The pictures are to be left out, and all remaining data is to be transcribed exactly as it appears.

(Saved data entries)
########
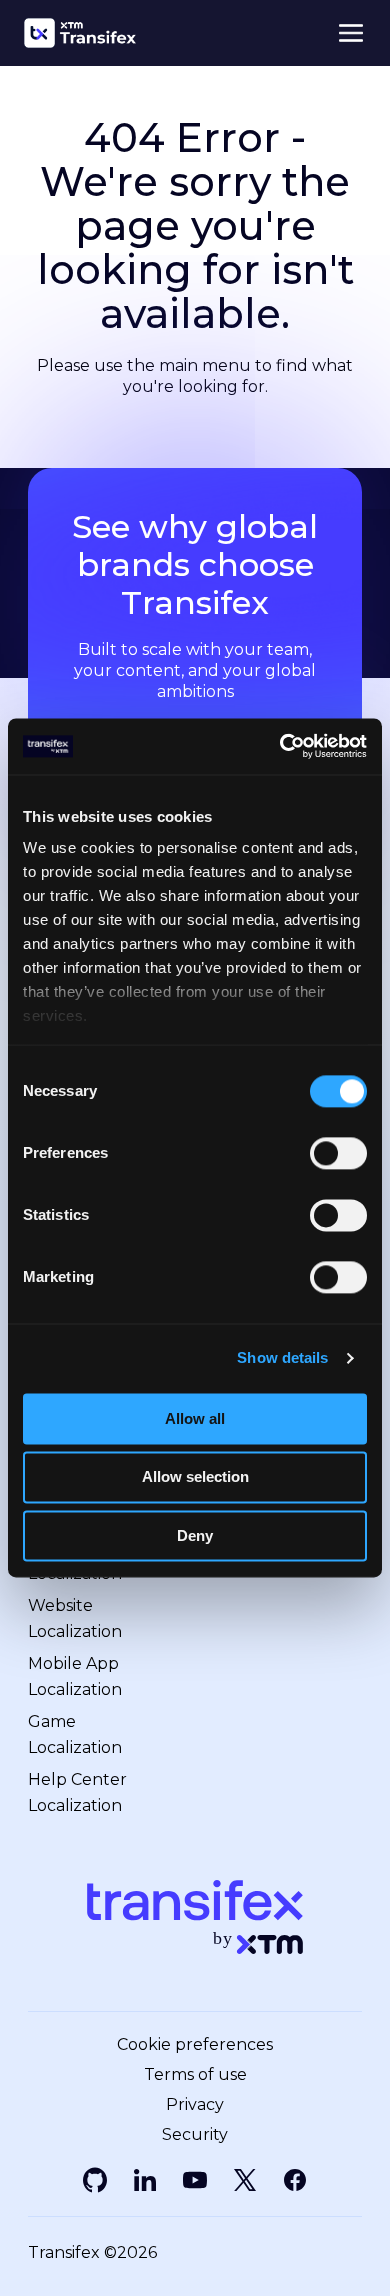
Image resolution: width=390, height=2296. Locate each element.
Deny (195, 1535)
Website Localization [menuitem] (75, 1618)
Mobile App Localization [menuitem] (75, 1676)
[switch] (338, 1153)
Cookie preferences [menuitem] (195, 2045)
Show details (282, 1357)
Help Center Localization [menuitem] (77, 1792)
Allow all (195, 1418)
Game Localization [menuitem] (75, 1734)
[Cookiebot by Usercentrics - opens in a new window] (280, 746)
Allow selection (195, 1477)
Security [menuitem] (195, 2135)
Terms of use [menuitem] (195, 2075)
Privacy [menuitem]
########
| Written response |
Image resolution: width=390, height=2296. Locate each element.
Deny (195, 1535)
Website Localization [menuitem] (75, 1618)
Mobile App Localization [menuitem] (75, 1676)
[switch] (338, 1153)
Cookie preferences [menuitem] (195, 2045)
Show details (282, 1357)
Help Center Localization [menuitem] (77, 1792)
Allow all (195, 1418)
Game Localization [menuitem] (75, 1734)
[Cookiebot by Usercentrics - opens in a new window] (280, 746)
Allow selection (195, 1477)
Security [menuitem] (195, 2135)
Terms of use [menuitem] (195, 2075)
Privacy [menuitem]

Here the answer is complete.